━━ Text provided
As for me and my house we will serve the Lord....



Monday, October 17, 2011

Sunday, Monday

Saturday I was wishing I was in Manitoba for our granddaughter Xaris' fifth birthday, Garry and I did phone and talk to her in the evening- mid-morning there, she was anxiously waiting for the party guests (her Aunts and Uncles mostly) to arrive. Less than seven weeks until we fly home for Christmastime.

Sunday we headed to church after dropping off the milk at Victor's church. It was Morningstar Church's 17th birthday celebration, and there was a full day of activities planned. After the service, which had more singing and presentations than normal and ended with a photo montage of highlights of the year, including weddings and baby dedications, there was a luncheon to share. We left around 3 pm, before the end of the program, since Maxim's church in Zaporosia has switched from meeting on Saturday to two Sunday services, since the church was too full, one service at 10 am and the second at 5 pm, that Max was attending.

I made some stir fry and we watched a live feed of the Eagles game over the internet, it varied in quality, and got really slow at the end of the game, but the Eagles held on for the win, much to Garry's relief.

Early Monday morning the ladies tested the cows (Yana and her friend are milking fight now, her mother is on vacation). The Ukrainian-Canadian Dairy Commission is trying to organize a milk testing service here, and Garry noticed the boxes in the office when he was there once. So the ladies kept track of how much milk the cows each gave for the last two milkings on Sunday plus this morning. This morning they also filled a small sample bottle of milk for each cow, so it can be tested for fat and protein. They wrote each cow's name and milk amount on each bottle with a permanent marker.
━━━━
▶ _Task details_
Write a continuation of the blog post about the Sunday church celebration and Monday's milk testing, picking up after its last sentence. The listing has no connection to the blog post.
━━ Provided data
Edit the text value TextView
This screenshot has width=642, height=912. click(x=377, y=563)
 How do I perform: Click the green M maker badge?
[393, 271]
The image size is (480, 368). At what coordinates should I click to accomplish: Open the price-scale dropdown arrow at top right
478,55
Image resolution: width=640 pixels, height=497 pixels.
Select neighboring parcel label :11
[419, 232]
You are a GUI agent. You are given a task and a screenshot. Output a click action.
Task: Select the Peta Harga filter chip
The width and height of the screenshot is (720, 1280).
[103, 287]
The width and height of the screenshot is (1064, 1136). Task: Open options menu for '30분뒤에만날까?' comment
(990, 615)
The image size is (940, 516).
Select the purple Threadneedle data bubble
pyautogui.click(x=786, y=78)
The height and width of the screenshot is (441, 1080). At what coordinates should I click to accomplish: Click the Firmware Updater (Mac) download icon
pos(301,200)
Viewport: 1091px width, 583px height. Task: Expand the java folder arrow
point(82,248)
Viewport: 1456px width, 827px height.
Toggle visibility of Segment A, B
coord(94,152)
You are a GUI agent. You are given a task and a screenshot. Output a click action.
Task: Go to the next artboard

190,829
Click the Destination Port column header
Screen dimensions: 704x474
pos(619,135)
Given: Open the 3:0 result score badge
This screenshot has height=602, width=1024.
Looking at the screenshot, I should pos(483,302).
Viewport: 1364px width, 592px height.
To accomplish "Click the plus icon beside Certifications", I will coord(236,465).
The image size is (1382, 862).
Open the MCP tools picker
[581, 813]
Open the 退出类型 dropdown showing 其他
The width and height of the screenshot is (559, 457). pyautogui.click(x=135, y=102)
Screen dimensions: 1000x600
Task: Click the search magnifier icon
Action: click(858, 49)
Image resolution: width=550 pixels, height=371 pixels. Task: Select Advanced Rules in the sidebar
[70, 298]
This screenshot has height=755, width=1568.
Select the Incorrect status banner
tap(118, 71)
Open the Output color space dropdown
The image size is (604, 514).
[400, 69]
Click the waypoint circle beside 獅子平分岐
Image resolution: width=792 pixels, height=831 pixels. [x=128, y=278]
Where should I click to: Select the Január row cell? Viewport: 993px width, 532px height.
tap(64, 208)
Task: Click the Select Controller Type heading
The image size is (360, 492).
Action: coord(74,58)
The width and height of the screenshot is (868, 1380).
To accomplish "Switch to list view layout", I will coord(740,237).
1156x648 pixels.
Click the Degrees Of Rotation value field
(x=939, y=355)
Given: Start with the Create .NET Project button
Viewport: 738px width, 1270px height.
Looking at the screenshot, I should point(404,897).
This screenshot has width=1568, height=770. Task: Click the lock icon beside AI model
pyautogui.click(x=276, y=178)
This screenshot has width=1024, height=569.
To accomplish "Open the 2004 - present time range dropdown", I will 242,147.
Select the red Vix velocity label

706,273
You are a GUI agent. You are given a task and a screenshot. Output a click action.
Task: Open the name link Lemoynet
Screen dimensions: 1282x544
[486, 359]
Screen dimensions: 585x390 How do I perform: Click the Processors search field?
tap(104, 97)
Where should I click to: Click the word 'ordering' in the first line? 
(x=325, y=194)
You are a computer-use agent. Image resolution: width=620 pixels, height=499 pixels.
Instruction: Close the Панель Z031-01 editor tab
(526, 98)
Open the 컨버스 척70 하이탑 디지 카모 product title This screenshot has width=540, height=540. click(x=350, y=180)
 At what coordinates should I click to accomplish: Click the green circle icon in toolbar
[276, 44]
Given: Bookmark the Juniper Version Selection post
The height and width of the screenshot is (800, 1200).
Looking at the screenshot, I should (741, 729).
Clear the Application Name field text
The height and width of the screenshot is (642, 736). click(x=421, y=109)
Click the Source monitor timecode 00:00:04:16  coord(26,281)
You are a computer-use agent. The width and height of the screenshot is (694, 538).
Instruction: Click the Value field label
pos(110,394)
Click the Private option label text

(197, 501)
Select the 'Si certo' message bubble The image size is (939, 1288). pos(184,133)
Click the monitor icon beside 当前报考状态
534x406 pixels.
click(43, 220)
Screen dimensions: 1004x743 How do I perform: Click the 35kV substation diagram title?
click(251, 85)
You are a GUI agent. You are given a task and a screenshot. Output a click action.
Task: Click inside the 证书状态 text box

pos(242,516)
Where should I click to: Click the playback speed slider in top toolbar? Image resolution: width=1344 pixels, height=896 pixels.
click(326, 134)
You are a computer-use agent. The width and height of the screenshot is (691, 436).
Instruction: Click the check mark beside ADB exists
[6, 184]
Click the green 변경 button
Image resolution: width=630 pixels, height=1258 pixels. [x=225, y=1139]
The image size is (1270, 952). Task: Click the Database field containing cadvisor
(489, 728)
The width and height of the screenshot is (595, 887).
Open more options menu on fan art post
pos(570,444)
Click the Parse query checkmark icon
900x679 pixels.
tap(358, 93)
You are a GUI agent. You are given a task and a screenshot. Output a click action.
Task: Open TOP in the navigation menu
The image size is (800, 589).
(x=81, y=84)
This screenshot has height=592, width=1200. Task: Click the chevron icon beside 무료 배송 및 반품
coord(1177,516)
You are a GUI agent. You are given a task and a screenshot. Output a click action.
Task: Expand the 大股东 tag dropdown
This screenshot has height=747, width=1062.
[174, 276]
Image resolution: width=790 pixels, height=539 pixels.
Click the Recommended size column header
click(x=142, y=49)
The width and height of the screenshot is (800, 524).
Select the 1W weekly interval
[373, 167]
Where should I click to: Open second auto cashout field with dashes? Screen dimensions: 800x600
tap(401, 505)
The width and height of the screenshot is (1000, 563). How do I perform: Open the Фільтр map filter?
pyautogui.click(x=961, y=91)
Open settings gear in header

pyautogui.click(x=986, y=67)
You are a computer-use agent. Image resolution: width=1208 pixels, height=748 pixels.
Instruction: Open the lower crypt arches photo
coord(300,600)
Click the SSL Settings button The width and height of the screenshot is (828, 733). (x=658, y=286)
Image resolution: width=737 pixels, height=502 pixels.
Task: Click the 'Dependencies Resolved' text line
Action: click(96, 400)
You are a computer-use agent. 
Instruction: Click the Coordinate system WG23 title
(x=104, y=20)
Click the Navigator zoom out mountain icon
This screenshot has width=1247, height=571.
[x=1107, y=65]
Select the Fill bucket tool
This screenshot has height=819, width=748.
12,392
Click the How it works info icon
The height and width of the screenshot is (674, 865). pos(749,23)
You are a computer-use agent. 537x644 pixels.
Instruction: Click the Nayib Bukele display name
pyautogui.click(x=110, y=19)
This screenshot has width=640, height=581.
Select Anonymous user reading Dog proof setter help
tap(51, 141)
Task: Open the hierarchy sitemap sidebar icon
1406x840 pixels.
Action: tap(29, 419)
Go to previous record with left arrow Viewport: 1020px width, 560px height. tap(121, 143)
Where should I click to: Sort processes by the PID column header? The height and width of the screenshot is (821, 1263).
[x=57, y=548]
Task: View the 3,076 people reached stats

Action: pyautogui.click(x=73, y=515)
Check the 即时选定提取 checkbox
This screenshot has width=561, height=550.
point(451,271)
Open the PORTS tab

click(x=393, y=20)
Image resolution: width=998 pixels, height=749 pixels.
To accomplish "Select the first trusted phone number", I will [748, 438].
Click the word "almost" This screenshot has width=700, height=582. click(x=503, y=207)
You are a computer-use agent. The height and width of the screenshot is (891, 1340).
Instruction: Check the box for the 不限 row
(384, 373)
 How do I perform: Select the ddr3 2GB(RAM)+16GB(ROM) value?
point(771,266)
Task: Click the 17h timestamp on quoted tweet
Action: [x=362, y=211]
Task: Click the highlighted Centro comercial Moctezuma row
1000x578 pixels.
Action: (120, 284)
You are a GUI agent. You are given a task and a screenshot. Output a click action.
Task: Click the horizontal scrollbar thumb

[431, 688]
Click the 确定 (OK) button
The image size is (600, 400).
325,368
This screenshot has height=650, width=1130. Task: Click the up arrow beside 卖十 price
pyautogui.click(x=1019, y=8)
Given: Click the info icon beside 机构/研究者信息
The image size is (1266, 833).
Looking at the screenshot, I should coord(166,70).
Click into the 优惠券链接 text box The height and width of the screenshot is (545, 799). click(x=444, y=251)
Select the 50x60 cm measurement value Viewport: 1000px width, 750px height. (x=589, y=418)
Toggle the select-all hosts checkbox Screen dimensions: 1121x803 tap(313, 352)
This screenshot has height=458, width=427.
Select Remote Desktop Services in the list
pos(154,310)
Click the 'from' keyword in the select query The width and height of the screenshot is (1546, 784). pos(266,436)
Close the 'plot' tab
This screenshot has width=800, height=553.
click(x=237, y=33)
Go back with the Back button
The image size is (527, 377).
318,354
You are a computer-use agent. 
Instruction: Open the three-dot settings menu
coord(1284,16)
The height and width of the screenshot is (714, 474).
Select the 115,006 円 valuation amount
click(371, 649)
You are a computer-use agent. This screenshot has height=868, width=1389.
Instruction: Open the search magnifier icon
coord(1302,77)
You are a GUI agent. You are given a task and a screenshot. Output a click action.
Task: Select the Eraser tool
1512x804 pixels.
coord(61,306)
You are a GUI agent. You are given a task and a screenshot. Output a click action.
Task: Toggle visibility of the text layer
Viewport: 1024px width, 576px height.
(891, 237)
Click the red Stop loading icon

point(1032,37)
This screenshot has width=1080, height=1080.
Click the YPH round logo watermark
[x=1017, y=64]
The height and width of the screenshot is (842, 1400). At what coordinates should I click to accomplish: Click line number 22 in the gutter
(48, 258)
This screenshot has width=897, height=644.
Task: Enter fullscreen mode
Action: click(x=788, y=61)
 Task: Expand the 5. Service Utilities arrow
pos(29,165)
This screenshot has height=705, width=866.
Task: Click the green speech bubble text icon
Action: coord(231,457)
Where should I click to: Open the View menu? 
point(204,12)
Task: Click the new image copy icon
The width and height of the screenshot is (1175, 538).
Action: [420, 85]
━━━━
▶ _Written answer_
Maxim drove Serosia's wife and baby Bogdan to the hospital in Zaporosia this morning, so Serosia could work on fixing his tractor. The little guy has had to go in every third day for about two weeks now. Maxim said they drained 5 cc of pus out of his side and washed it out again. It seems the baby (he is about six months old)was one of about a hundred babies that got a bad batch of vaccine, they tell us, but today the doctor said that now he can come in just once a week for treatment.

While Max was gone, Garry tried to match his cow list with the names on the bottles so he could make a list to go in the box. Months ago, someone made Garry a list of cow names in Russian of the milk cows in the herd. Soon Garry had a number of bottles set next to him on the couch with names on them that were not on his list. When Maxim got back around eleven, those cows turned out to be the heifers that calved this summer. Then they went out to the barn to get all the dates that the cows calved on written down on the list, along with breeding dates so that the cows next calving could be estimated. There were five cows with no breeding dates written down, but Garry preg-checked them to see what was going on. Garry and Max came in for lunch all smiles, as all five are pregnant.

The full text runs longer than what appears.